James Marshall Hendrix was born in Seattle on November 27th, 1942; his mother, Lucille, originally named him Johnny Allen Hendrix, but his father, Al, who was serving in the army at the time of his birth, changed it four years later. Hendrix didn’t get his first guitar, a secondhand acoustic model that cost five dollars, until he was nearly 16. But it proved to be a crucial, stabilizing element in a childhood scarred by his parents’ rocky marriage and subsequent divorce, his erratic schooling and his mother’s death in 1958.

In 1959, Hendrix graduated to the electric guitar and joined his first group, the Rocking Kings. Except for an aborted career as an army parachutist (he was discharged in 1962, after only a year, for “medical unsuitability” — he broke his ankle during a parachute jump), Hendrix spent the next seven years on the road. He gigged with a motley succession of club bands, including the King Kasuals, which featured army buddy and future post-Experience bassist Billy Cox, and worked as an itinerant backup musician for, among others, Sam Cooke, Jackie Wilson, the Impressions, Little Richard and the Isleys.

Hendrix eventually made his vinyl debut on a pair of singles released in late 1963 and 1964 by a minor sax player, Lonnie Youngblood. But his first significant studio date as a sideman was with the Isley Brothers on their storming 1964 single “Testify”; his emphatic rhythm-guitar work and piercing lead flourishes show evidence of an already unique style. Hendrix actually lived with the Isleys for a couple of months in 1964 (the Isleys also bought him his first Fender guitar), and guitarist Ernie Isley, just a youngster at the time, remembers hearing that style evolve as Hendrix practiced in the house.

“He could play wonderfully without an amp,” Isley told writer Harry Weinger. “He would play in the hallway of our house while we were in the dining room.

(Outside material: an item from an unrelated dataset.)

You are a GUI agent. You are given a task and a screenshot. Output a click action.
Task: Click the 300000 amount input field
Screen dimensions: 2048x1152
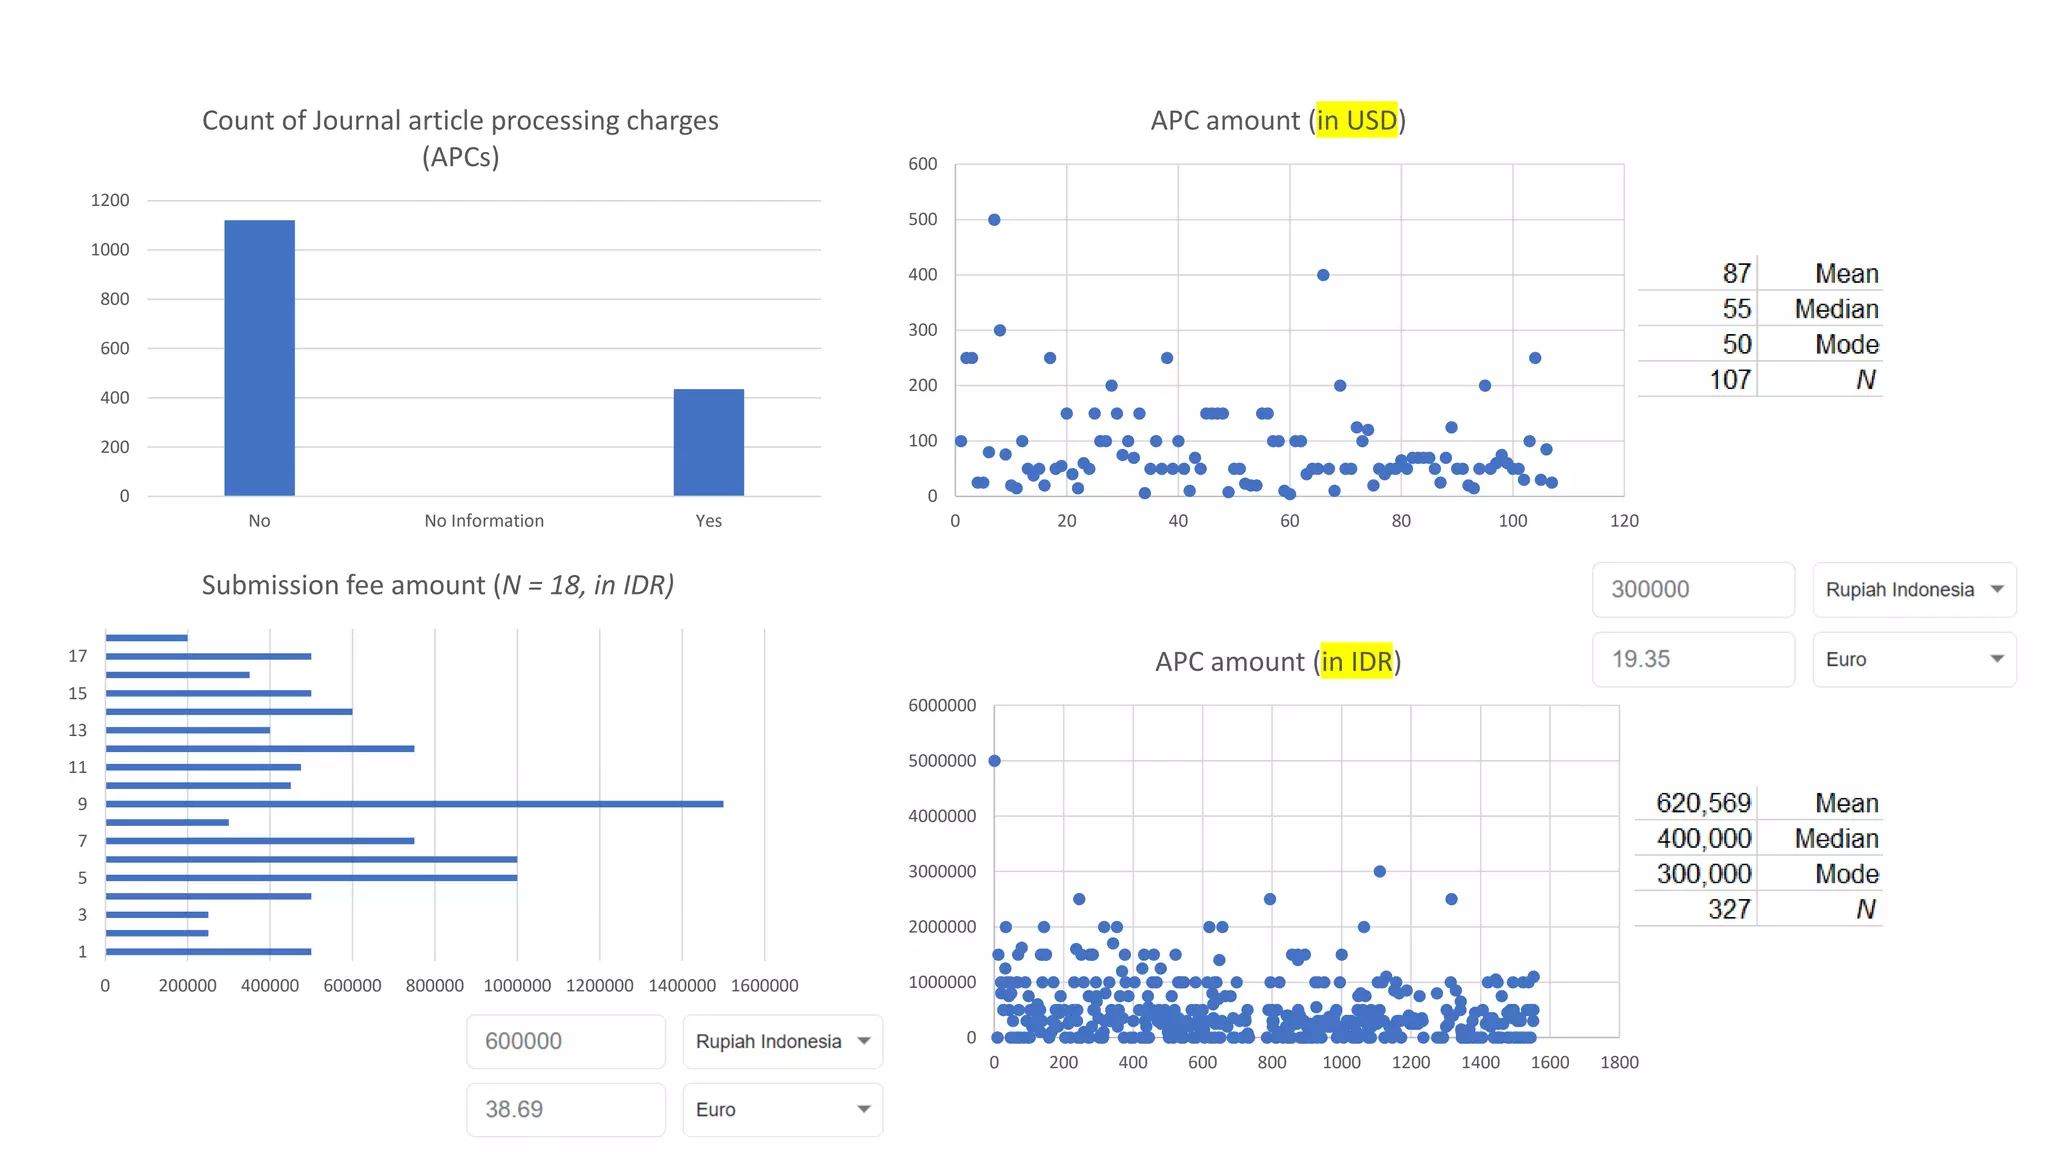coord(1692,590)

With his back to us, no amplifier, the sound and the feeling emanating from him was quite something. Seeing him that way, through the eyes of a child, [what he was all about] came through clean and clear and pristine.”

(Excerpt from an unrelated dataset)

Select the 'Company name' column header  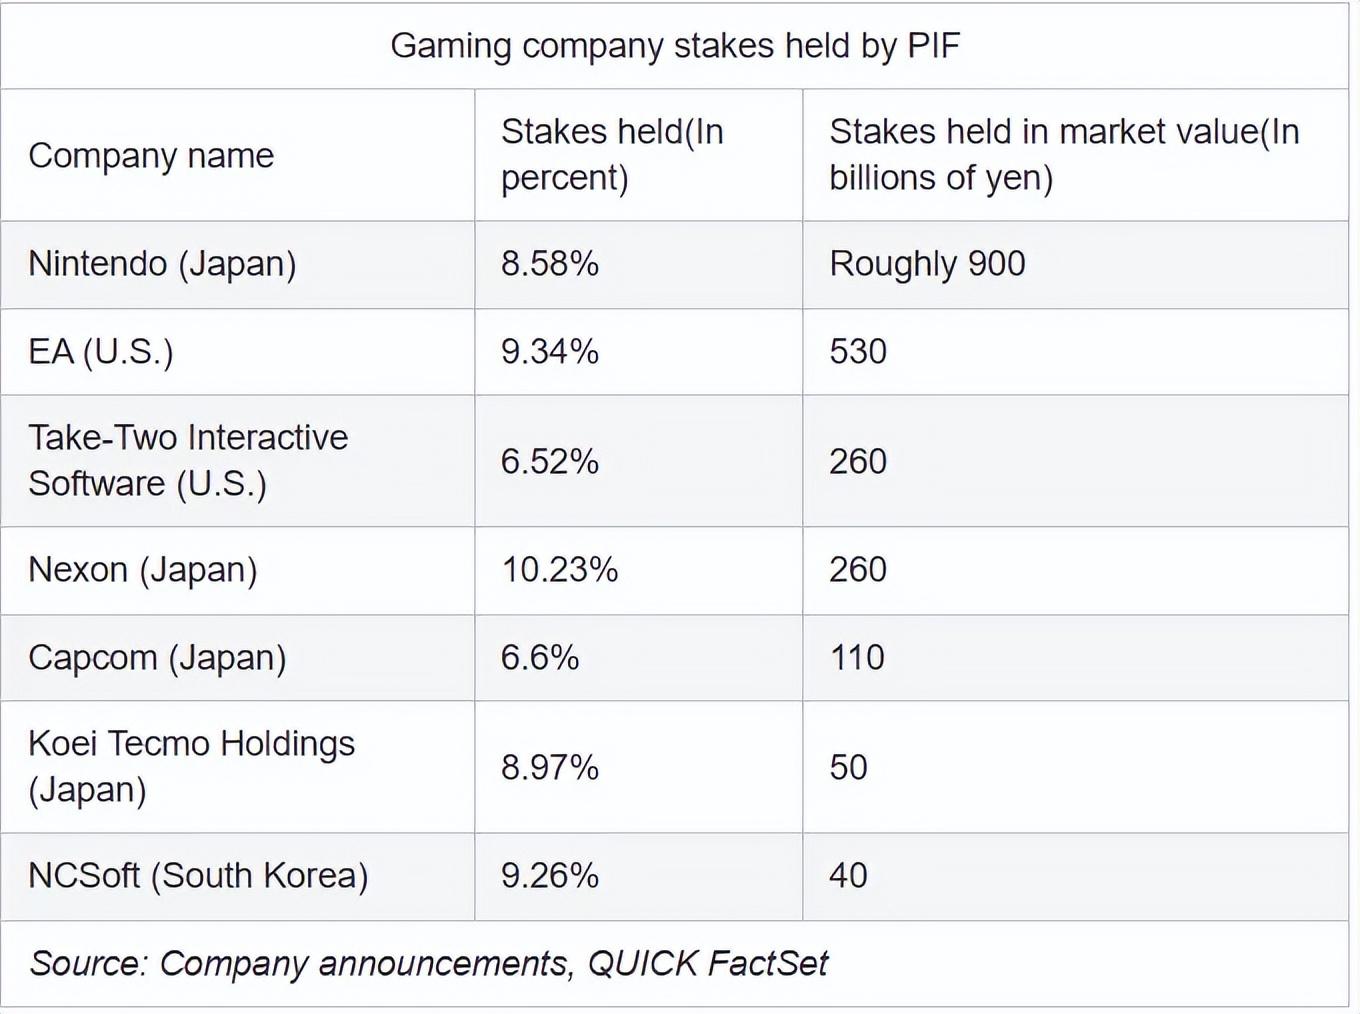click(151, 156)
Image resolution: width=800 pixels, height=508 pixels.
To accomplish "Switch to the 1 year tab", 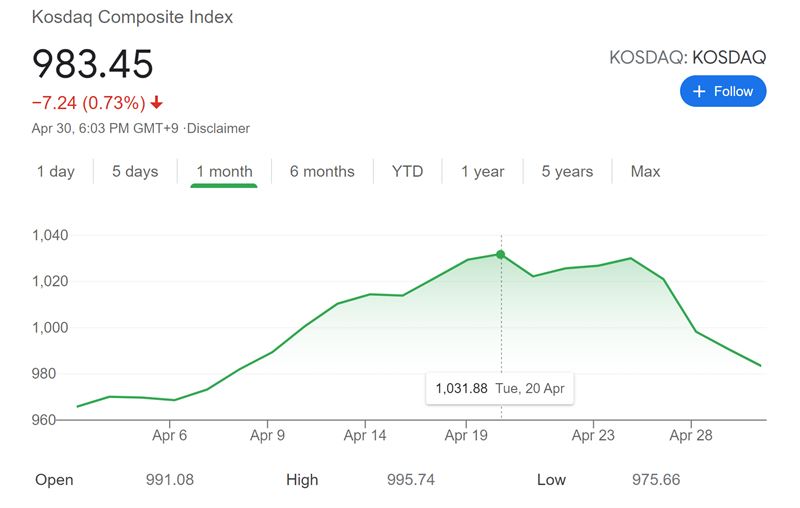I will pyautogui.click(x=483, y=172).

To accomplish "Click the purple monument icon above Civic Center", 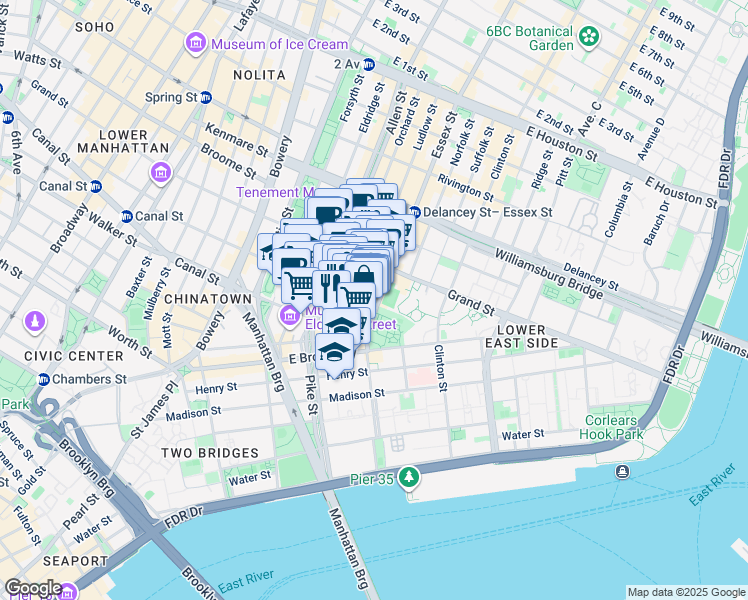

Up through the first half of 1966, Hendrix continued his sideman odyssey, working with Little Richard, King Curtis and Curtis Knight. A live recording made with Knight in late December 1965 at a club in Hackensack, New Jersey, shows just how far Hendrix’s sound and stage act had evolved. Given room to roam in “Drivin’ South,” Hendrix coaxes serrated sustain from his instrument, twists his meaty riffing into bluesy pretzel logic and fires off spiky high notes shivering with vibrato. At one point, you can also hear Knight yell, “Eat that guitar! Eat it! Eat it!” It’s only a one-chord jam, and the recording is of the two-Dixie-cups-and-a-thread variety, with clumsy overdubs added later when it was issued in the early Seventies as Early Jimi Hendrix. Nevertheless, “Drivin’ South” is a rough but revealing glimpse of what Hendrix would later do with the blues.

In the fall of 1965, Hendrix signed a three-year recording contract with Knight’s manager and producer, Ed Chalpin, for a one-dollar advance, a deal that would come back to haunt him later. But the deal that really mattered came in the summer of 1966, when bassist Chas Chandler of the Animals caught Hendrix playing with his own group Jimmy James and the Blue Flames at the Cafe Wha?, in New York’s Greenwich Village. Chandler, on the lookout for management and production opportunities, was knocked out by Hendrix’s fierce sound, outrageous look and gymnastic stage presence.

On September 23rd, 1966, under Chandler’s aegis, Hendrix flew to England to pursue stardom in earnest. A flurry of auditions in London yielded bassist Noel Redding — who had actually turned up to try out for a guitar seat in the Animals — and drummer John “Mitch” Mitchell, a former child actor who had played with Screaming Lord Sutch, the Riot Squad and Georgie Fame. The Jimi Hendrix Experience (the exotic spelling was Chandler’s idea) was born.